This post is inspired by a recent request from Russ Unger for contribution to Designing the Conversation: Facilitation for Experiences, his upcoming book with Brad Nunnally and Dan Willis. It started with a simple request: Please share how you practice for a performance, a presentation, a workshop, a sales call/pitch, an interview—whatever it is that you can share with people so that they can learn from a variety of different approaches from a bunch of really smart people.
I can’t guarantee that this qualifies as a tactic of that last category, but I can offer insight to my approach. As with all tactics and the personalities they support, YMMV.
Experience as preparation
For me, preparation is less about practicing and more about priming. In every encounter, I stand on years of experience with tough clients and incisive critiques. That’s the thing: there’s no need to be intimidated by a podium or pricey pitch, because you never really go in cold. In every experience, you can draw on the variety of clients, industries, personalities, budgets, cultures, and tough questions you’ve gathered in your past. It’s that experience that likely gives you the right to be there in the first place.

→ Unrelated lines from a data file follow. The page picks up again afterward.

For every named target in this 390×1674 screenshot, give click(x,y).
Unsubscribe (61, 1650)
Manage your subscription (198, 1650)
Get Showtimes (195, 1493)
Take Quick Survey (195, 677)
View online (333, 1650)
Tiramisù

The experience that accompanies me into every tough conversation, pitch, or presentation is both precious and painful. I draw on more than a decade of clients and audiences in more than a dozen industries. Pitches to mechanical engineering companies, online trading brokerages, global shoe brands, the world’s most elite universities, pioneers of reality television… and among them I can recount wins and losses. I may have said the wrong thing, missed visual cues, or pushed a concept when I should have pulled back. But when I take the stage, it is evidence of the fact that I survived those experiences—and likely took something from them.
So that sensibility lets me focus on the specific needs of the performance. Before a pitch, presentation, or big talk at a conference, I like to “prime” myself with the data, statistics, and details I need to have top of mind. When I presented “Creation, Curation, and the Ethics of Content Strategy” at Web 2.0 and at SXSW, I needed to be able to cite specific works by Degas, Danger Mouse, and Henri Cartier-Bresson. Those works and their dates of creation weren’t the end point though; they were just details in the story.
Priming
Whether I’m sharing work with a potential client or a case study with an eager audience, I enjoy story telling. That format gives color to theory and offers concrete details that humanize the topic and draw me closer to the audience, whether they sit opposite me in a board room or a hundred feet away in an auditorium. To offer that story, I map out the key points of my presentation: big themes, the story arc, conflict, and climax. I don’t focus on practicing exactly what I’ll say because I worry rehearsed phrases will sound canned or formal. Formality isn’t my goal; connection is my goal. I also don’t waste time memorizing endless, ever-changing statistics; I’m there to offer actionable insight, not replace Wikipedia. So instead of putting that all in my head, I put it on paper. I prime my notes with the details. I often take the stage with a single sheet of paper on which I’ve marked phonetic pronunciations of tough terminology, key dates, and long names. It’s simple, in the big scrawl of a Sharpie. If I’m citing a study, I’ll note down the journal in which it was published and when. If I’m sharing the results of a campaign, I’ll jot down the company’s year-over-year growth. I want hard numbers, not just superlatives. That’s what my audience wants too—because that’s the stuff that makes for great Tweets and compelling stories back in their own companies.
Armed with those details and enthusiasm to engage my audience, I’m ready to tell them good stories around which we can engage and motivate action. That’s my goal, and whether I’m speaking with a potential client or eager audience, that’s hopefully their goal as well.